More about Jack Davis

After earning his PhD at the University of Cincinnati in 1977, Davis joined the faculty at the University of Illinois at Chicago, where he remained until 1993, when he returned to Cincinnati as Blegen Professor, the position he currently holds.  In the 1980s, he held visiting positions at Northwestern University and (twice) at the University of Cambridge (Faculty of Classics and Fitzwilliam College).  From 2007 to 2012 he was Director of the American School of Classical Studies at Athens, successfully steering this flagship institution through a particularly challenging period; he later served on the Advisory Council of the University of Athens (2012-16).  He has received many awards and distinctions, including appointments as Joukowsky Lecturer for the Archaeological Institute of America (2004-05), and Gray Lecturer at Cambridge (2012), and receiving, together with Sharon Stocker, the Premio Giuseppe Sciacca in Archaeology (2016).
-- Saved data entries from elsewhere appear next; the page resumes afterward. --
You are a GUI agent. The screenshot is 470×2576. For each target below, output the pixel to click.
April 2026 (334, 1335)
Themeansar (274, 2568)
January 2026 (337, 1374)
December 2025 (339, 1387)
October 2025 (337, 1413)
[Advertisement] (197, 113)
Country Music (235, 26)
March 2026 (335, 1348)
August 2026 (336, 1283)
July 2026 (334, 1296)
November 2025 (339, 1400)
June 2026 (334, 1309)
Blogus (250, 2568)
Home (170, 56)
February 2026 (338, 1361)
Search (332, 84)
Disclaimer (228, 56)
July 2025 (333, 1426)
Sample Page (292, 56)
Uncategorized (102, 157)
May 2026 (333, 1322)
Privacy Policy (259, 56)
Davis is one of the world’s foremost archaeologists of prehistoric Greece. He has directed or co-directed projects on Keos, in the Nemea Valley, at Pylos, and in Albania. Since 2015 he has been codirecting with Sharon Stocker renewed excavations at the Palace of Nestor in Messenia; recent finds, especially the intact grave of a Mycenean warrior from c. 1500 BCE, have brought this excavation international attention.  Alongside his work uncovering and publishing ancient sites, Davis has made major contributions to the scholarship on the history and archaeology of Ottoman and early modern Greece as well as the history of the discipline of Classical archaeology, in particular its relationship to nationalist movements in the Balkans and its reactions to paradigm shifts within anthropology and art history.  Recent publications include Between Venice and Istanbul: Colonial Landscapes in Early Modern Greece (American School of Classical Studies at Athens, 2007); Philhellenism, Philanthropy, or Political Convenience? (ASCSA, 2013), edited with N. Vogeikoff-Brogan; Mycenaean Wall-Painting in Context (Paris and Athens, 2015), edited with H. Brecoulaki and S. Stocker; and The Pylos Regional Archaeological Project: A Retrospective (ASCSA, 2017), edited with John Bennet.